*** Begin section ***
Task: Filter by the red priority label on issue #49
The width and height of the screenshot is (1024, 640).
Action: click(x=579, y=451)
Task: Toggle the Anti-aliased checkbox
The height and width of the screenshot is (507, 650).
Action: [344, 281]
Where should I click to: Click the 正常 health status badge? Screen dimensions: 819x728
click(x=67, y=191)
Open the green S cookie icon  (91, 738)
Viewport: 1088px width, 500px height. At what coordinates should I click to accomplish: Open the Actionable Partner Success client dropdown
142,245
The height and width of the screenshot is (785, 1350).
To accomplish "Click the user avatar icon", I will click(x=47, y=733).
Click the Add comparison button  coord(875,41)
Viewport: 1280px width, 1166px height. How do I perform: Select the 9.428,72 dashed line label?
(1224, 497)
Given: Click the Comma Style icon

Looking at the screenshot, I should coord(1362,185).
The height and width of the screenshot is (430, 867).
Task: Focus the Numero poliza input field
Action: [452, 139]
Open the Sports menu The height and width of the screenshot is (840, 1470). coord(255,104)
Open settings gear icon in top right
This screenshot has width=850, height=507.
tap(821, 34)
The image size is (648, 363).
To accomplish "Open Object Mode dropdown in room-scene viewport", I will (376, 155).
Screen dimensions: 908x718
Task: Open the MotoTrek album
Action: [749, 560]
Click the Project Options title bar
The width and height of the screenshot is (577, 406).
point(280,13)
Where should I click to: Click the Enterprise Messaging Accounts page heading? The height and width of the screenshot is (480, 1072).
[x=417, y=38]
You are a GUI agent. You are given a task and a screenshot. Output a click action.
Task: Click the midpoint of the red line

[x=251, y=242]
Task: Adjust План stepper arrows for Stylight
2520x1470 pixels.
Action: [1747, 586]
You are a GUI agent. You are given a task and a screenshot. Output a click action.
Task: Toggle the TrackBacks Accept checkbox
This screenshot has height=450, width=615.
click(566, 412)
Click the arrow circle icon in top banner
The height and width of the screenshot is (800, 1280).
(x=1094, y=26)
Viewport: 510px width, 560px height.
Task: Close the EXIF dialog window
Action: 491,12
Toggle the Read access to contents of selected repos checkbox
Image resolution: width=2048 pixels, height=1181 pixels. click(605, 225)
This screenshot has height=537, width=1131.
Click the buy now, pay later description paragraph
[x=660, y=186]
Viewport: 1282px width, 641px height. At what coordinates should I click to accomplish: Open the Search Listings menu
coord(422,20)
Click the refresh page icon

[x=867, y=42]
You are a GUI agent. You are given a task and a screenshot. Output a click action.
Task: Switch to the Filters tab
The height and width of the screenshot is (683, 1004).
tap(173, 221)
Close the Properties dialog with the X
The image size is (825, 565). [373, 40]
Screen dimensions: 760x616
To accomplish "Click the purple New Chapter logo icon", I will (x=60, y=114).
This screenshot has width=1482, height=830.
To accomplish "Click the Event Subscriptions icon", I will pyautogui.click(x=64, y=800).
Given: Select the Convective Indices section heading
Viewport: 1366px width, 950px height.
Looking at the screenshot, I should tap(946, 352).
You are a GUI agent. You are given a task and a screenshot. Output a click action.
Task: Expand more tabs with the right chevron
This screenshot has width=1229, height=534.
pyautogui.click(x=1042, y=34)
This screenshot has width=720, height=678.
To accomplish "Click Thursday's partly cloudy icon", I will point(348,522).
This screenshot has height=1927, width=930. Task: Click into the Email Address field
*** End section ***
Work required :: Send back every record, precisely as written.

Solution for this exercise ::
Task: Filter by the red priority label on issue #49
The width and height of the screenshot is (1024, 640).
Action: click(x=579, y=451)
Task: Toggle the Anti-aliased checkbox
The height and width of the screenshot is (507, 650).
Action: [344, 281]
Where should I click to: Click the 正常 health status badge? Screen dimensions: 819x728
click(x=67, y=191)
Open the green S cookie icon  (91, 738)
Viewport: 1088px width, 500px height. At what coordinates should I click to accomplish: Open the Actionable Partner Success client dropdown
142,245
The height and width of the screenshot is (785, 1350).
To accomplish "Click the user avatar icon", I will click(x=47, y=733).
Click the Add comparison button  coord(875,41)
Viewport: 1280px width, 1166px height. How do I perform: Select the 9.428,72 dashed line label?
(1224, 497)
Given: Click the Comma Style icon

Looking at the screenshot, I should coord(1362,185).
The height and width of the screenshot is (430, 867).
Task: Focus the Numero poliza input field
Action: [452, 139]
Open the Sports menu The height and width of the screenshot is (840, 1470). coord(255,104)
Open settings gear icon in top right
This screenshot has width=850, height=507.
tap(821, 34)
The image size is (648, 363).
To accomplish "Open Object Mode dropdown in room-scene viewport", I will (376, 155).
Screen dimensions: 908x718
Task: Open the MotoTrek album
Action: [749, 560]
Click the Project Options title bar
The width and height of the screenshot is (577, 406).
point(280,13)
Where should I click to: Click the Enterprise Messaging Accounts page heading? The height and width of the screenshot is (480, 1072).
[x=417, y=38]
You are a GUI agent. You are given a task and a screenshot. Output a click action.
Task: Click the midpoint of the red line

[x=251, y=242]
Task: Adjust План stepper arrows for Stylight
2520x1470 pixels.
Action: [1747, 586]
You are a GUI agent. You are given a task and a screenshot. Output a click action.
Task: Toggle the TrackBacks Accept checkbox
This screenshot has height=450, width=615.
click(566, 412)
Click the arrow circle icon in top banner
The height and width of the screenshot is (800, 1280).
(x=1094, y=26)
Viewport: 510px width, 560px height.
Task: Close the EXIF dialog window
Action: 491,12
Toggle the Read access to contents of selected repos checkbox
Image resolution: width=2048 pixels, height=1181 pixels. click(605, 225)
This screenshot has height=537, width=1131.
Click the buy now, pay later description paragraph
[x=660, y=186]
Viewport: 1282px width, 641px height. At what coordinates should I click to accomplish: Open the Search Listings menu
coord(422,20)
Click the refresh page icon

[x=867, y=42]
You are a GUI agent. You are given a task and a screenshot. Output a click action.
Task: Switch to the Filters tab
The height and width of the screenshot is (683, 1004).
tap(173, 221)
Close the Properties dialog with the X
The image size is (825, 565). [373, 40]
Screen dimensions: 760x616
To accomplish "Click the purple New Chapter logo icon", I will (x=60, y=114).
This screenshot has width=1482, height=830.
To accomplish "Click the Event Subscriptions icon", I will pyautogui.click(x=64, y=800).
Given: Select the Convective Indices section heading
Viewport: 1366px width, 950px height.
Looking at the screenshot, I should tap(946, 352).
You are a GUI agent. You are given a task and a screenshot. Output a click action.
Task: Expand more tabs with the right chevron
This screenshot has width=1229, height=534.
pyautogui.click(x=1042, y=34)
This screenshot has width=720, height=678.
To accomplish "Click Thursday's partly cloudy icon", I will point(348,522).
This screenshot has height=1927, width=930. Task: Click into the Email Address field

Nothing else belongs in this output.